Karen Grainger, Zainab Kerkam, Fathia Mansor, Sara Mills
February 2, 2015
This paper examines the conventional linguistic practices involved in everyday hospitality situations. We compare offers in Arabic and English and, rather than focusing on the differences between the ways interactants in these two cultures make offers, we challenge the notion that offering is in essence differently handled in the two languages. We argue instead that we should focus just as much on the similarities between the ways offers are made, since no two cultural/linguistic groups are diametrically opposed. Furthermore, no cultural or linguistic group can be argued to be homogeneous. Through a detailed analysis of four naturally occurring hospitality encounters, we explore the nature and sequencing of offering and receiving hospitality in each cultural community and discuss the extent to which offers and refusals are conventionalized in each language.

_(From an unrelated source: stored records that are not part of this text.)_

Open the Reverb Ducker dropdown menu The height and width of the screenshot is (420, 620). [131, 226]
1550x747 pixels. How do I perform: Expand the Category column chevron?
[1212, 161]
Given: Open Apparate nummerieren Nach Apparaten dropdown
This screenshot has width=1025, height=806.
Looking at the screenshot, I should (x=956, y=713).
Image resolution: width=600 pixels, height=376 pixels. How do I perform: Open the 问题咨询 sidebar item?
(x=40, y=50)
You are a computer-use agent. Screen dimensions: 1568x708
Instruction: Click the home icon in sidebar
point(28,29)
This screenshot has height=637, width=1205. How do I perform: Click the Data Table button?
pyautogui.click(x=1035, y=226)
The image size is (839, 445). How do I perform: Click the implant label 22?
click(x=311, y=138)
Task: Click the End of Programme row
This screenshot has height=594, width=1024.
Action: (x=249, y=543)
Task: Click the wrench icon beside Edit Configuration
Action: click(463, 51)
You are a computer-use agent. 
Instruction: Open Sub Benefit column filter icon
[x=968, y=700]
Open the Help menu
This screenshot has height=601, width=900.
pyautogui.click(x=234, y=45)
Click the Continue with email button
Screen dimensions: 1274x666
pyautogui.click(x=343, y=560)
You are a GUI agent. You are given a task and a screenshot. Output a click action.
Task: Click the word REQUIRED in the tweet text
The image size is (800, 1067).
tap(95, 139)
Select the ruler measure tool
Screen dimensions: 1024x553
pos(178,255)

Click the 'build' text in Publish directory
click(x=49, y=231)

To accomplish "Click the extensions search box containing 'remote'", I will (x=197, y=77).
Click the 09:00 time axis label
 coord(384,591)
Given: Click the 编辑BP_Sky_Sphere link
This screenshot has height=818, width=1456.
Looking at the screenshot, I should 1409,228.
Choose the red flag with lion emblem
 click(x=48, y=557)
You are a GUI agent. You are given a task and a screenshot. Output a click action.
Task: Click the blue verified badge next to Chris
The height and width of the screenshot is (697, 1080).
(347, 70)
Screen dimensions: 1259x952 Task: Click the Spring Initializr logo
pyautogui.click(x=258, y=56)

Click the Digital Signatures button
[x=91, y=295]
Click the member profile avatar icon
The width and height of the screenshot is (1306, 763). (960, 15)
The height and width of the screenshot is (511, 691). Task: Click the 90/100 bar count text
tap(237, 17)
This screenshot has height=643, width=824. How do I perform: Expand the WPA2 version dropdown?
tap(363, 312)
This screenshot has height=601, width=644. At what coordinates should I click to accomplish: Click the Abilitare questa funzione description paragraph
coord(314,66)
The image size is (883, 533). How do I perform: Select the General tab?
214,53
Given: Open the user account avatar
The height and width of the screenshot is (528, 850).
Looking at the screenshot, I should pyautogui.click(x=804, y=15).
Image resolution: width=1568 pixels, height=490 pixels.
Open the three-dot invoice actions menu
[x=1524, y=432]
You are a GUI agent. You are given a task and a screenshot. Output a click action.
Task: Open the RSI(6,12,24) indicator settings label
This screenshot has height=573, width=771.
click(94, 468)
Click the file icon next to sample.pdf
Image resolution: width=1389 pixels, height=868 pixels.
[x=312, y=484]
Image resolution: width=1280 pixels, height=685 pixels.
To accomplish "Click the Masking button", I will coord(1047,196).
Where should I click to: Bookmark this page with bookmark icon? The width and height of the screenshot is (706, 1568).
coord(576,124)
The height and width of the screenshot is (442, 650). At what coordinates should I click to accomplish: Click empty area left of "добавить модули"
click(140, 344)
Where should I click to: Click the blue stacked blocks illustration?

In this way we hope to develop a more contextual discursive approach to cross-cultural politeness research. Drawing on Spencer-Oatey’s notion of sociality face, we examine the conventions for being hospitable in order to appear sincere. A qualitative analysis of the data reveals that, while there are similarities in offering behaviour in both English and Arabic, in Arabic, the interactional moves of insisting and refusing are slightly more conventionalized. This however does not constitute a radical difference between the offering norms of these two cultural groups.